One of the biggest problems in US law is its sheer capriciousness. You can be sued for things that other companies did (it's called strict liability). There's any number of overlapping and sometimes contradictory regulations whose enforcement is totally up to the whims of the regulators in place at the time (and if a new party takes power, they can retroactively go after you for something that the previous regulators had allowed). The laws are constantly changing, so you can't plan your business.

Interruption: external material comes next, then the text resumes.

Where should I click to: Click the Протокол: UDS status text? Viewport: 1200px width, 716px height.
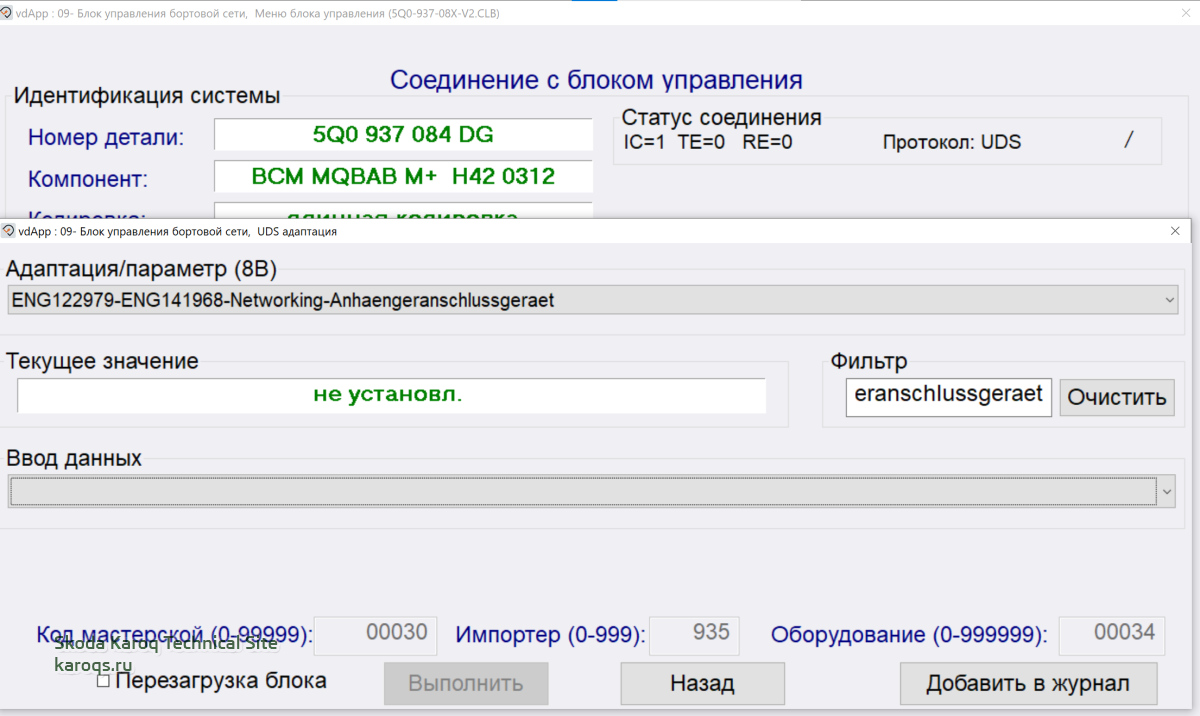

With contingency fees, your customers can sue you for free, as you endure millions in legal bills. Punitive damages can go as high as a jury cares to pump it. Plaintiffs can go "jurisdiction shopping" to sue you in the area with the most favorable laws and to cherry pick the most plaintiff-friendly judge. Meanwhile, your executives spend weeks and months producing documents and affidavits, or cooling their heels in the courtroom instead of doing their jobs. It's often easier to settle, and how many times can you afford that?

Comment If this works, then Iran can shut us down (Score 1) 471

If cars are this susceptible to microwave energy, then Iran will shortly have the ability to shut down much of our country, in an instant.

Exo-atmospheric nuclear EMP is easy to generate if you have a nuke (even a small one, although the area affected would be somewhat less) and can put it in a low orbit satellite. Iran has the latter (and is about to launch a couple more) and will soon have the former. Their nukes can be small (they have implosion technology).

They have also been testing an alternate delivery system - a SCUD launch with the warhead detected at the top of the trajectory - EMP is the only explanation for such tests.

So, if they are nutty enough (and do you want to bet your survival on the sanity of President ImANutJob?), they can kill tens of millions of Americans, with no warning at all. They can orbit a nuke in a satellite, to be detonated on command. Or, they could launch a few SCUDs from merchant ships hundreds of miles off our shores.

Imagine a US where a large area (say, 1000mi in diameter) suddenly has a destroyed electrical transmissions system,almost all telecoms down, and almost all vehicles unusable. It's not a pretty thought.